A: “Yeah. There’s not just three tracks. We have ensembles that give us dozens of tracks, and we can pump that up. Just imagine: The storm is moving 1,000 kilometers, and we are trying to get the end position within 10 or 20 kilometers. It’s hard to do that. We ended up with an error of about 90 kilometers after the thing has traveled 1,000. That’s really not bad, right?”
Q: When did you realize that this weather system was not going to be anywhere near catastrophic?
A: “By the time we got to Thursday, we knew that we weren’t dealing with a Columbus Day storm any more. The models were all coming together … suggesting a much weaker, much smaller storm. A lot of the media didn’t understand that, or we didn’t communicate that well enough. Then the whole issue became the track.
“The weather service talked about that, and I know I did. ‘This is what the high-resolution model is showing, but if the track’s off, this forecast will be off.’ People didn’t understand that well. We failed to communicate that well. On Saturday morning, it was pretty obvious that there was a lot of uncertainty, and by the afternoon, I said, ‘OK, it’s clear, it’s going farther offshore.’ That’s the best we can do, to update stuff, right? But we need an approach to get people to understand this uncertainty issue.”
Q: How can you improve communication on that?
A: “We’re going to have a meeting on Thursday with the weather service to talk this thing through, and have a psychologist with us to work on this.
“First, I think it is important for people to know the worst case. Worst case tells people whether they should take it seriously, whether they should pay attention, and how particularly sensitive people should prepare. But I think we also have to give the most probable case, based on our ensembles. We have to give people information about the uncertainty in the forecast, what the range of possibilities could be.
“Once we get far enough along with the calibrated ensembles, we need to give probabilities. Say, ‘OK, at this location, the probability of getting a zero-to-10 mph wind is this, 10-to-20, this’ … give the probabilities of various wind ranges. We’re not there yet, but in the end, that’s what we need to do. And then let people decide how they want to protect.”
Q: What do you see as the frontier for computer modeling, and for the science of storm prediction?

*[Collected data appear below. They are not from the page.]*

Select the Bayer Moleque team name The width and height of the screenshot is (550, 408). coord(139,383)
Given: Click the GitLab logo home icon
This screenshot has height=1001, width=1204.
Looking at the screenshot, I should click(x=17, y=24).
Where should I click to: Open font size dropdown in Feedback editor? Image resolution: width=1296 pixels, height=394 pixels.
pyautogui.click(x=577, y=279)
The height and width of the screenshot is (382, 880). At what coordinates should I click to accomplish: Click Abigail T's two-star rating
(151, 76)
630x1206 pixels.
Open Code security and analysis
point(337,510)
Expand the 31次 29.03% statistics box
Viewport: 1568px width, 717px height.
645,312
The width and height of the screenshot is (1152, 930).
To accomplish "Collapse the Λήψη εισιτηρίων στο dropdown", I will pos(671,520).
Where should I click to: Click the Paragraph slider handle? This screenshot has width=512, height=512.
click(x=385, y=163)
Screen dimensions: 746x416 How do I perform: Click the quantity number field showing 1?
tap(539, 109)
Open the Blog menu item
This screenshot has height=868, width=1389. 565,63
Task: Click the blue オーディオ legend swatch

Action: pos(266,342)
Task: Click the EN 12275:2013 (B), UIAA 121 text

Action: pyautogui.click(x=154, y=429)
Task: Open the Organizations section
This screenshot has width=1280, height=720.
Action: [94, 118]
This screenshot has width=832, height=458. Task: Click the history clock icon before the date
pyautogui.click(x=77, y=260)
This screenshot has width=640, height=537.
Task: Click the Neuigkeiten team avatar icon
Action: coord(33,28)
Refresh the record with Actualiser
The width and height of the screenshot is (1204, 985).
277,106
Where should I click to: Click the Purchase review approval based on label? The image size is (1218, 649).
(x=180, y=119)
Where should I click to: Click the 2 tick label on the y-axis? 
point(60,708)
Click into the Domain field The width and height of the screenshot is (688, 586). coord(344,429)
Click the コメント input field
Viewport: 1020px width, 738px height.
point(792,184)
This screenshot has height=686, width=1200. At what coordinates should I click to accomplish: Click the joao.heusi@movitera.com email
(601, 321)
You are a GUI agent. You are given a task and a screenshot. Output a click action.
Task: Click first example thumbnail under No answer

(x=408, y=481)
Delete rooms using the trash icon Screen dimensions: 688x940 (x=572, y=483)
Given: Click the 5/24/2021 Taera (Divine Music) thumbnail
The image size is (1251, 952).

A: “There are two critical things that have to be done: First, we need a high-resolution ensemble system for the United States, with a large number of members – which we don’t have. The weather service has been dragging its heels on this. We need 3- to 4-kilometer resolution for the whole United States. That’s how you explore the uncertainty.
“Then we need very sophisticated statistical post-processing at the end of it, to make sure the probabilities are calibrated. We need to invest more in the science and technology of high-resolution ensemble forecasting.”
Q: Does it seem ironic that so many people are upset about not facing massive inconvenience, or even missing out on what could have been a life-threatening storm?
A: “It’s interesting, the reactions of some people. You’ve got to realize that this weather and meteorology business is on the borders of a religion. People like big storms. The hit rate this time was extraordinary. I got a million hits a day. The weather service was getting a million hits a day. Social media has blossomed. Facebook was crazy. All of a sudden now, we have this extraordinarily powerful tool for communication, and we have to learn to use this. That’s another big lesson from this thing.”
Q: So it’s as if people missed out on a Stonehenge-like experience?
A: “It is. It’s a very primal need, to feel in awe of the natural environment. People get into it. I was at QFC, and the checker was laughing and saying, ‘It was amazing what happened here. People just came in and piled on the food, and they were just so happy doing it.’
“There’s a pleasure over stocking up for the storm, and being ready to experience it, and being prepared. It’s something that people really enjoy, in a strange kind of way.”